Generally, we expect NASA to design technology related to space travel. And that is exactly what they do. But occasionally, because of the intense work and testing that goes into designing a NASA piece of technology, it tends to be often implemented in other technological fields. Otherwise, a lot of good, efficient work would go to waste.
So, other important pieces of technology are often developed using the same principles, if not some of the same hardware that NASA themselves use. And the Agency, in desperate need of funding, is often involved in the production of those as well. Developed by the Jet Propulsion Laboratory in Pasadena, California, NASA’s methane sensing drone was successfully tested.
Called the sUAS, or the Vertical Take-off and Landing small unmanned aerial system, the drone carrying the methane sensor was especially picked for the increased maneuverability and access offered to the sensor. The best feature of the sUAS is its very high vertical access which allows the sensor to get as close as it needs to pretty much any possible source of gas.
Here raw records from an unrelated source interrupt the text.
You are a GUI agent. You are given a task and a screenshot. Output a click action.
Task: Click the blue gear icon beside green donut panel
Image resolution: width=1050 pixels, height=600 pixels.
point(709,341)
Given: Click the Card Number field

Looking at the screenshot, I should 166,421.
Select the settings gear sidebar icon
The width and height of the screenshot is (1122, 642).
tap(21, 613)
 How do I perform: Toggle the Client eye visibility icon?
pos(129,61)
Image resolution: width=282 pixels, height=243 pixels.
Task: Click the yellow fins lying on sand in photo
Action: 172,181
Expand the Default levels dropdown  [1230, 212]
But the sensor is the real impressive part regarding the whole rig. Similar to the one developed by JPL to be used on Mars, the sensor enables the detection of methane gas with a far superior sensitivity than any other previous device designed for this particular purpose. Among its wide range of applications, it’s very useful in detecting small methane leaks on industrial pipelines.
Funded by the Pipeline Research Council International, the device has been tested and underwent various demonstrations since 2014. The most recent series of testing in regards to NASA’s Open Path Laser Spectrometer took place in Central California, at the Merced Vernal Pools and Grassland Reserve.
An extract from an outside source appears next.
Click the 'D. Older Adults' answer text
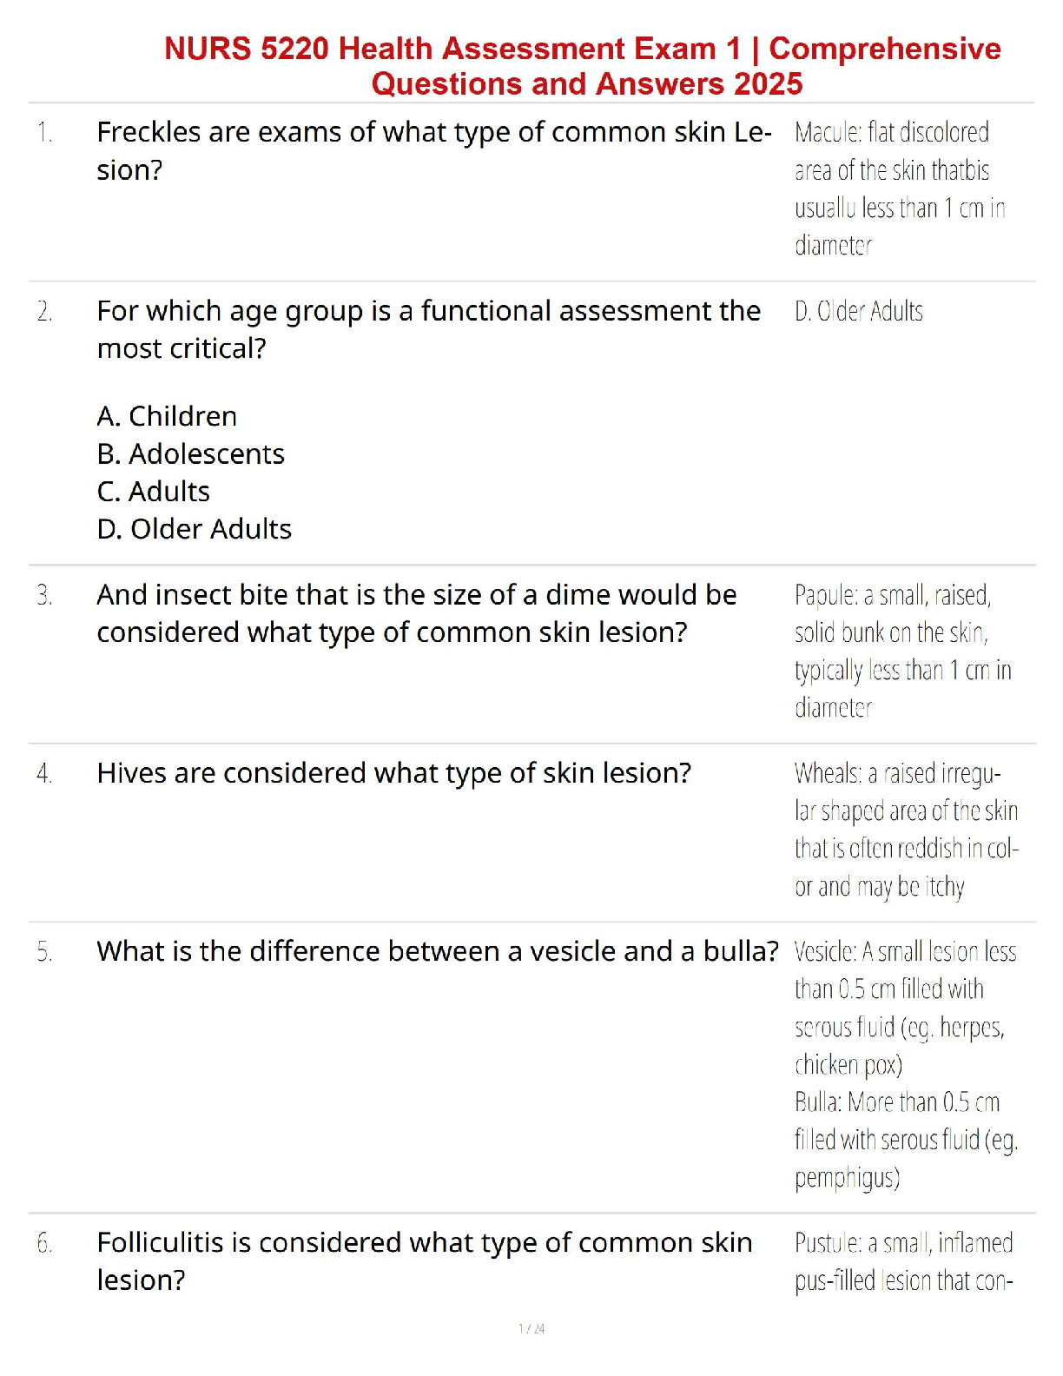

According to Lance Christensen, JPL principal investigator of NASA’s Open Path Laser Spectrometer,
These tests mark the latest chapter in the development of what we believe will eventually be a universal methane monitoring system for detecting fugitive natural-gas emissions and contributing to studies of climate change.
The test flights for the drone were conducted in February by researchers from the MESA (Mechatronics, Embedded Systems and Automation) Lab in Merced. They mostly consisted of flying the drone at various distances from methane source in order to more accurately determine its accuracy, mobility, and resistance.
Further attempts at perfecting the entire rig will consist of fixing the sensor to a fixed wing unmanned aerial system, which would allow it to fly for longer times and distances, making it ideal for detecting possible leaks in pipelines situates in remote, rural areas.